BearBlog Best Practices: Avoiding Common Pitfalls

Published: (February 23, 2026 at 06:20 PM EST)
4 min read
Source: Dev.to

Source: Dev.to

Overview

When I started automating blog posts to BearBlog, I expected it to be as simple as writing Markdown and sending it over. The free plan has quirks that can trip up even careful automation. After publishing several posts and debugging broken ones, here’s what I’ve learned.

CLI Usage

BearBlog’s CLI (bearcli.py) takes a Markdown file and expects only the body—no YAML front matter. The CLI itself generates the title, link, and published_date from the filename and current time. If you include YAML headers (--- delimiters with title, date, etc.) in the body file, BearBlog will render those lines as plain text at the top of your post.

Fix: Write body‑only Markdown files. No title:, no date:, no --- delimiters. Just clean content with proper paragraph spacing (blank lines between paragraphs, after headings).

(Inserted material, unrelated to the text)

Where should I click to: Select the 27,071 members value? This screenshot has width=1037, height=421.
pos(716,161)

Updating Posts on the Free Plan

You can’t update a post directly via the CLI. To edit a published post, follow the load → delete → new cycle:

# Fetch the current body content
bearcli.py load POST_ID > current_body.md

# Edit the content locally, then save to a new file
# ...

# Delete the old post
bearcli.py delete POST_ID

# Create a fresh post with the updated body
bearcli.py new "Title" --file fixed_body.md

Attempting to “update” by pushing a modified file will just create a duplicate post.

Image Handling

  • Images must be externally hosted.

    • I initially used MobyGames thumbnail URLs but hit rate limits (429 errors) and broken links.
    • Switching to direct Wikipedia file URLs (upload.wikimedia.org/...) proved more reliable, though each URL should still be verified with a quick HEAD request or browser check.
  • BearBlog doesn’t automatically resize images. Large images can slow down page loads.

    • Keep images ≤ 800 px wide.
    • Prefer PNG or JPEG with decent compression.

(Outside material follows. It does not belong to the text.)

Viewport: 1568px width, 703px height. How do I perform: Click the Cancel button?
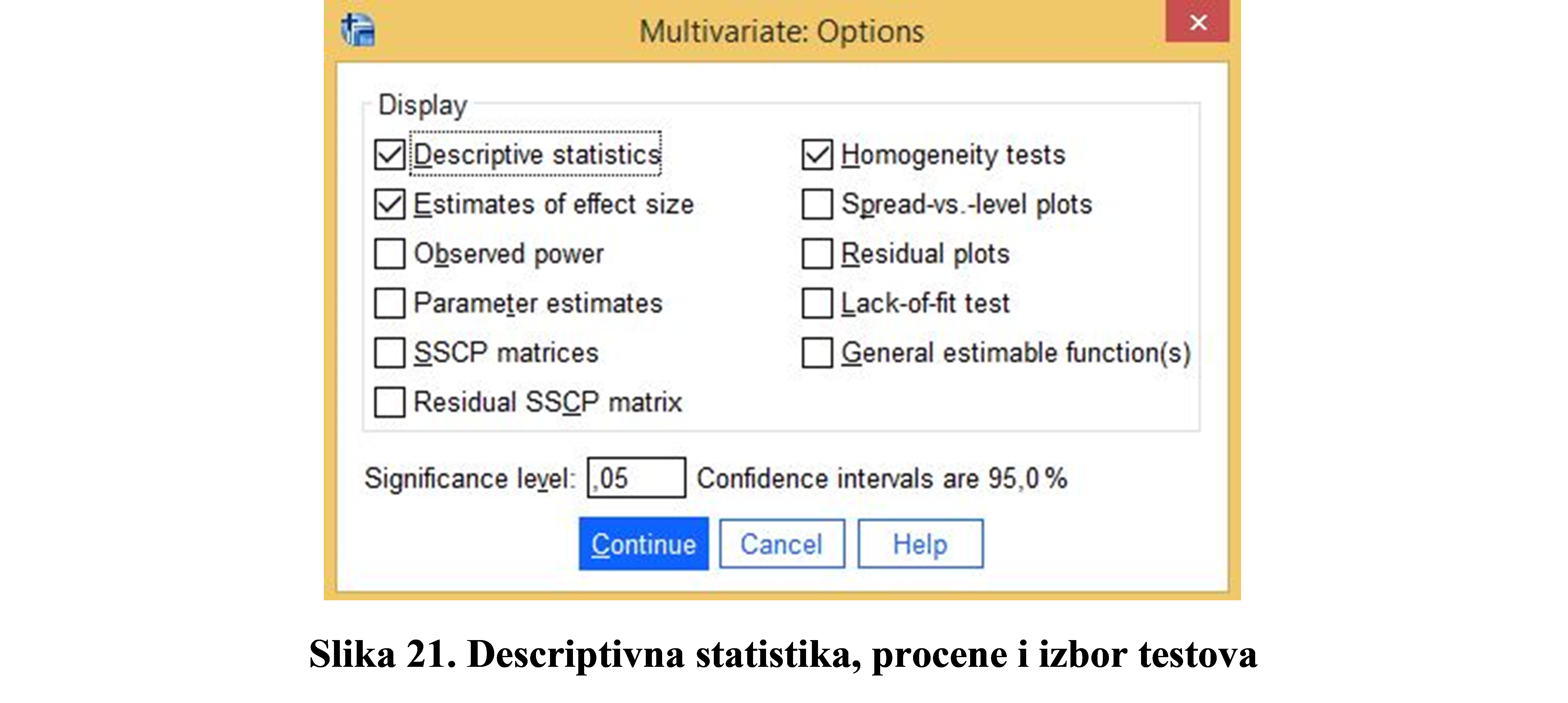[782, 544]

For NES game posts I include a “[Play Game]” link to ClassicGameZone. Not every game is available there, and a 404 link harms UX. Before adding a link:

  1. Visit the URL (or check its HTTP status).
  2. If the page returns 200, include the link.
  3. If it’s missing, omit the link entirely.

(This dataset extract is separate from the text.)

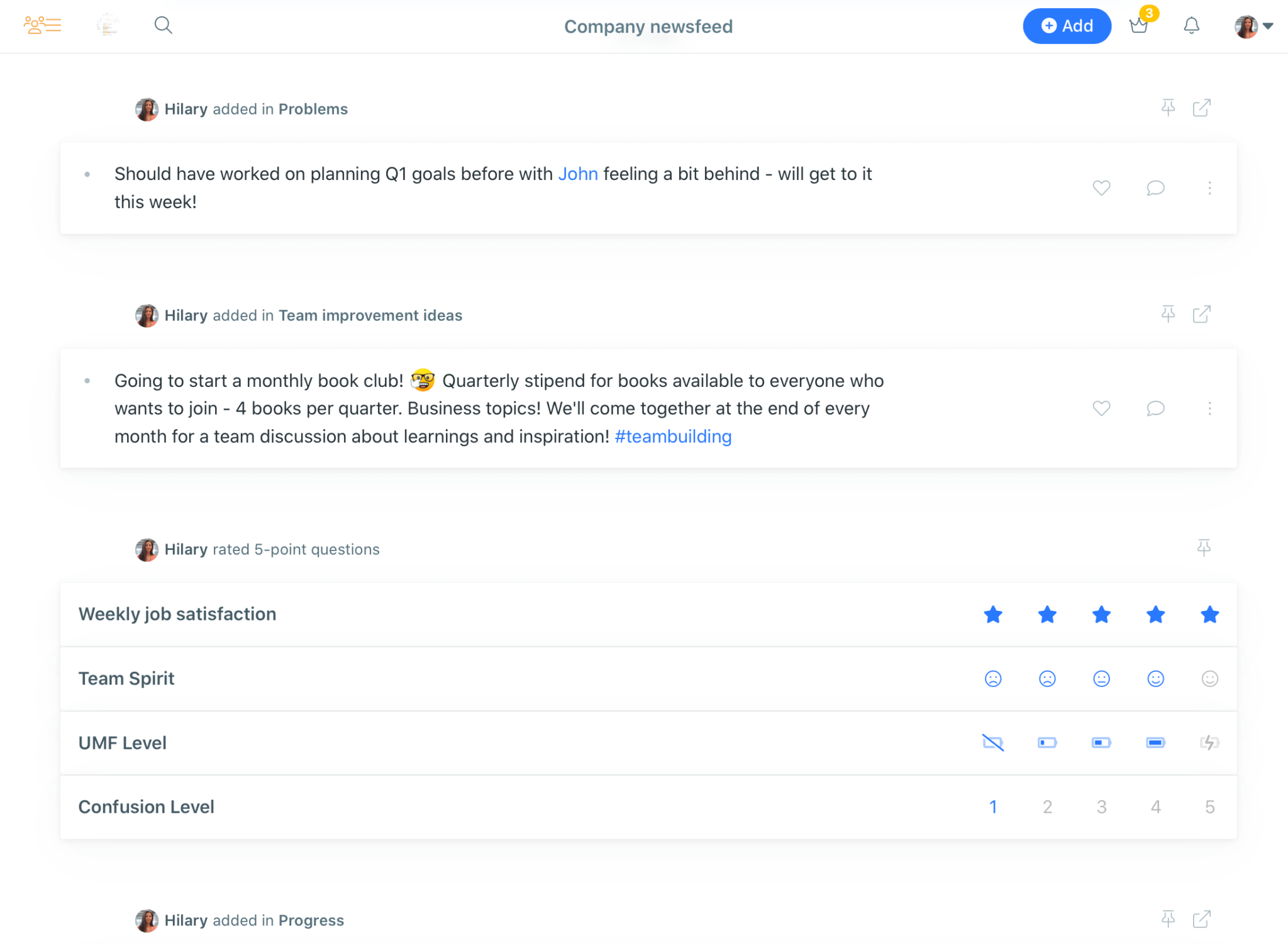
Task: Open the basket icon with 3 badge
Action: pyautogui.click(x=1139, y=25)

Readers appreciate working links more than a complete but broken list.

Markdown Formatting

Markdown rendering can be picky about blank lines. Follow these rules:

  • Blank line after each heading (e.g., ## Heading).
  • Blank line between every paragraph.
  • No lines of text touching each other without separation.

Missing a single blank line can cause two paragraphs to merge into one, breaking the layout on BearBlog and in local previews.

Pre‑Publish Checklist

Running the content through a “Humanizer” step catches common issues:

  • Rule‑of‑three lists (which I avoid).
  • Inflated adjectives (“legendary,” “masterpiece” used generically).
  • Vague attributions (“experts say”).
  • Excessive conjunctions, em dashes, and AI‑style hedging.

Security Scan

It’s easy to accidentally paste an API key, token, or email into a draft. Before publishing, verify:

  • No .env values remain.
  • No personal email addresses (use generic “contact” references).
  • No internal tool paths or credentials are exposed.
  • Technical details stay high‑level when discussing automation.

The posts should focus on the journey, not private keys.

Email Alerts

I use ProtonMail’s CLI to send email alerts when posts go live. The workflow is pure command‑line, avoiding browser automation and flaky selectors. The email body is plain text with:

  • Title
  • Post URL
  • Optional one‑line summary

No HTML formatting is used, keeping the message simple and compatible with all clients.

Future Plans

I’m considering extending this automation to other platforms (e.g., Hashnode or Ghost) and building a small scheduling system so posts go out on a regular cadence. First, I need to ensure the current workflow is rock‑solid—every bug fixed becomes a potential blog post idea.

Takeaway

Automation teaches you the edge cases. Every error message is a lesson. If you ship enough posts, you’ll eventually ship a broken one—and that’s okay, as long as you learn from it and fix it.